• [What you will do] Repeat word for word the part of the records that opens with the line containing "Task: Open the 카테고리 grid icon in sidebar" and closes with the line containing "click(327, 147)", including both of those lines.

• [Materials provided]
------------------------------------------------------------
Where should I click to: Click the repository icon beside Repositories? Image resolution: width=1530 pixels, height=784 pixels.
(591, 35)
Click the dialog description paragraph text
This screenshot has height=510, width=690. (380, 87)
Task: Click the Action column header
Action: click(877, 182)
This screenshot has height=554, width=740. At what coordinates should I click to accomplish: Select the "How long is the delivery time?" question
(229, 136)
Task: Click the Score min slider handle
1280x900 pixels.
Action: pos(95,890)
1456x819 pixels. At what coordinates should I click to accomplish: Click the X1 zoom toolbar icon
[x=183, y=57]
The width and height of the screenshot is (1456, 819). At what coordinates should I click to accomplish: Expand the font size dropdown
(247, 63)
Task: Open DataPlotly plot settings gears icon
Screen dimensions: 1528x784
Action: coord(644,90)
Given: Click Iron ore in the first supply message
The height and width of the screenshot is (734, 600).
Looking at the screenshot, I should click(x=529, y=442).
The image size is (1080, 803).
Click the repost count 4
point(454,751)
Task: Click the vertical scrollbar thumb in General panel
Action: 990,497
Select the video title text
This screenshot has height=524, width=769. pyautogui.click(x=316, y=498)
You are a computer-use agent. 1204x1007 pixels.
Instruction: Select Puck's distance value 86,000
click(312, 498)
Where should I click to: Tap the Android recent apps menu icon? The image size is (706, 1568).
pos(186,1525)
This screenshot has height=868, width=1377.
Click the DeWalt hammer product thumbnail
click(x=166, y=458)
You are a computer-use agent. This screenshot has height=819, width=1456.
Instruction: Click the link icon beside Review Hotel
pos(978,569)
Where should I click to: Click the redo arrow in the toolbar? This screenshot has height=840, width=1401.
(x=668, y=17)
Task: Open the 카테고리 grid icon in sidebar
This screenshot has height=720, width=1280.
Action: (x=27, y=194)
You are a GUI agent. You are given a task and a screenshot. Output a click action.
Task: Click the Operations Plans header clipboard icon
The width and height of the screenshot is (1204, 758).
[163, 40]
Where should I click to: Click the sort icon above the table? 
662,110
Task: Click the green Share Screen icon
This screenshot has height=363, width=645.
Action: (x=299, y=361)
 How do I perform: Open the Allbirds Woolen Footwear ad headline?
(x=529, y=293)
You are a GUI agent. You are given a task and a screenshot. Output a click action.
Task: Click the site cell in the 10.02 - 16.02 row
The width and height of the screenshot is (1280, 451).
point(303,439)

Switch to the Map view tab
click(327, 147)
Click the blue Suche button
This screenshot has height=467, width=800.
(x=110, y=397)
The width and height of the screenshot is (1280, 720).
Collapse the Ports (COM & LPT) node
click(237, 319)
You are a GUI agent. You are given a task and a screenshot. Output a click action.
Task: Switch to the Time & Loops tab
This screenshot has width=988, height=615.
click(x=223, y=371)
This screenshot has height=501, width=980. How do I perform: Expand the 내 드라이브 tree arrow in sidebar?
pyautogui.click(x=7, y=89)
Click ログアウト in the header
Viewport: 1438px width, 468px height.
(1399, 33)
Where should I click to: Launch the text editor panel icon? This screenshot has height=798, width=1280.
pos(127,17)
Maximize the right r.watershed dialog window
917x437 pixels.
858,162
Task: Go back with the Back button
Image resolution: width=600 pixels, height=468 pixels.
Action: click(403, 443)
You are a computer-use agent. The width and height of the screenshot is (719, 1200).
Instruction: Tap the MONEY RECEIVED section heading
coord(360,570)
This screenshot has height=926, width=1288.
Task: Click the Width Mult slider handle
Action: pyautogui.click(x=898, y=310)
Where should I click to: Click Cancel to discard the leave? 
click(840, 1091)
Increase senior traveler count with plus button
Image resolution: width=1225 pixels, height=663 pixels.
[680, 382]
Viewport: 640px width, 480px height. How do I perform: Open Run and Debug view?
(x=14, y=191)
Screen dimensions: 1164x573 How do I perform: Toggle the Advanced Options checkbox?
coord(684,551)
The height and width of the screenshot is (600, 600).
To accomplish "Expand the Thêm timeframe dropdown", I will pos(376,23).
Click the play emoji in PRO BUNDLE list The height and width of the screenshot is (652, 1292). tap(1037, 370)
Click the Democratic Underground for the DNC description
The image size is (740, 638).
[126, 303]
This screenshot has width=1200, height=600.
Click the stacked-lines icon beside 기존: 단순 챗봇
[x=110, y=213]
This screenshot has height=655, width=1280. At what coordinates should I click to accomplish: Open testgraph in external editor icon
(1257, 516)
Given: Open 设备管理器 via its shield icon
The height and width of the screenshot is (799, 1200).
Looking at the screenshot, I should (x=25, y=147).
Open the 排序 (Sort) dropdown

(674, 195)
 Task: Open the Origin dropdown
------------------------------------------------------------
• [Correct result]
Task: Open the 카테고리 grid icon in sidebar
This screenshot has height=720, width=1280.
Action: (x=27, y=194)
You are a GUI agent. You are given a task and a screenshot. Output a click action.
Task: Click the Operations Plans header clipboard icon
The width and height of the screenshot is (1204, 758).
[163, 40]
Where should I click to: Click the sort icon above the table? 
662,110
Task: Click the green Share Screen icon
This screenshot has height=363, width=645.
Action: (x=299, y=361)
 How do I perform: Open the Allbirds Woolen Footwear ad headline?
(x=529, y=293)
You are a GUI agent. You are given a task and a screenshot. Output a click action.
Task: Click the site cell in the 10.02 - 16.02 row
The width and height of the screenshot is (1280, 451).
point(303,439)

Switch to the Map view tab
click(327, 147)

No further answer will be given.